Mathew does encourage her students to take precautions, however. “We run trainings in case there should be a leak,” she says. “Our local authorities are good about checking for them, but that’s all that we can do. As school nurses, we always encourage students to get their annual examination.”

It’s not surprising that people adjacent to oil and gas drilling and processing plants have the greatest cancer risk, but what about their neighbors? To Fleischman’s surprise, she says, she found that air pollution can travel hundreds of miles. “Air pollution is emitted in one place, travels, and then forms ozone. If you live next to a facility, you probably know that you’re impacted, but if you live farther away, you still face impacts from that pollution.”

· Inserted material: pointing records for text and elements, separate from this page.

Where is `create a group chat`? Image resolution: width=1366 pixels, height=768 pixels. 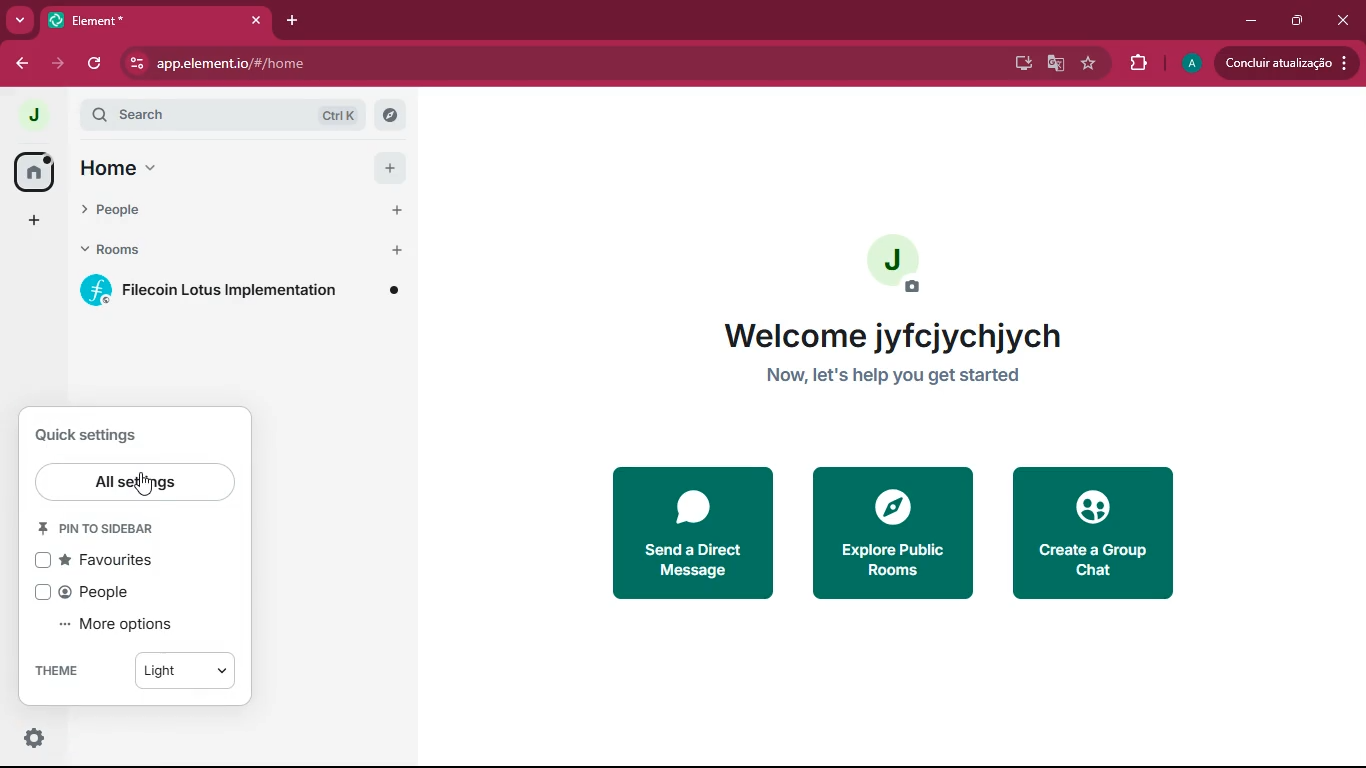
create a group chat is located at coordinates (1088, 536).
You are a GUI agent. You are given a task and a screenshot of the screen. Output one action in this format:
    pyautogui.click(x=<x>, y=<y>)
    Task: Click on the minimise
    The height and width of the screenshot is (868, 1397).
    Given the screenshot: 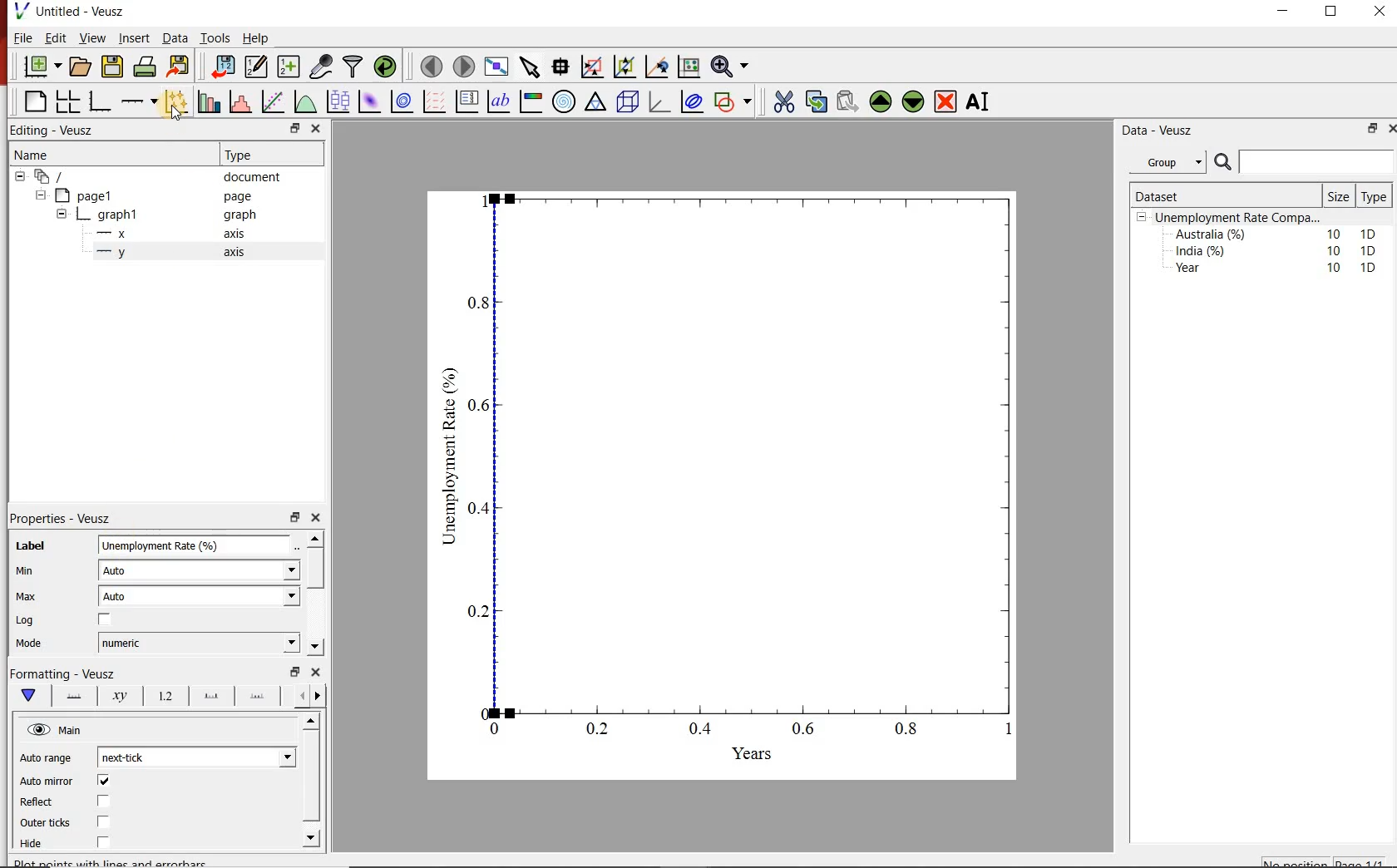 What is the action you would take?
    pyautogui.click(x=1287, y=15)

Earthworks has teamed up with local partners to promote its findings. “The idea is for groups on the ground to use the map as a resource and organizing tool—to contact their state and local governments, their federal representatives, or to inform themselves about what’s happening in their neighborhoods,” says Fleischman. “People in local groups can plug in their addresses and schools to see if they’re impacted and locate the closest facilities.” 

Another purpose of the map is to influence federal air pollution regulations. “A few years ago the EPA put forward standards that would only cover new and modified facilities,” Fleischman says. “We want to make sure that those regulations are not rolled back. In the longer term, we want all facilities, new and existing, to be covered by these important air pollution regulations.” She notes that the oil and gas industries also cause other environmental impacts—like water pollution and land-use changes—that are not reflected on the map. “If anything,” she says, “our numbers underestimate the true impact.”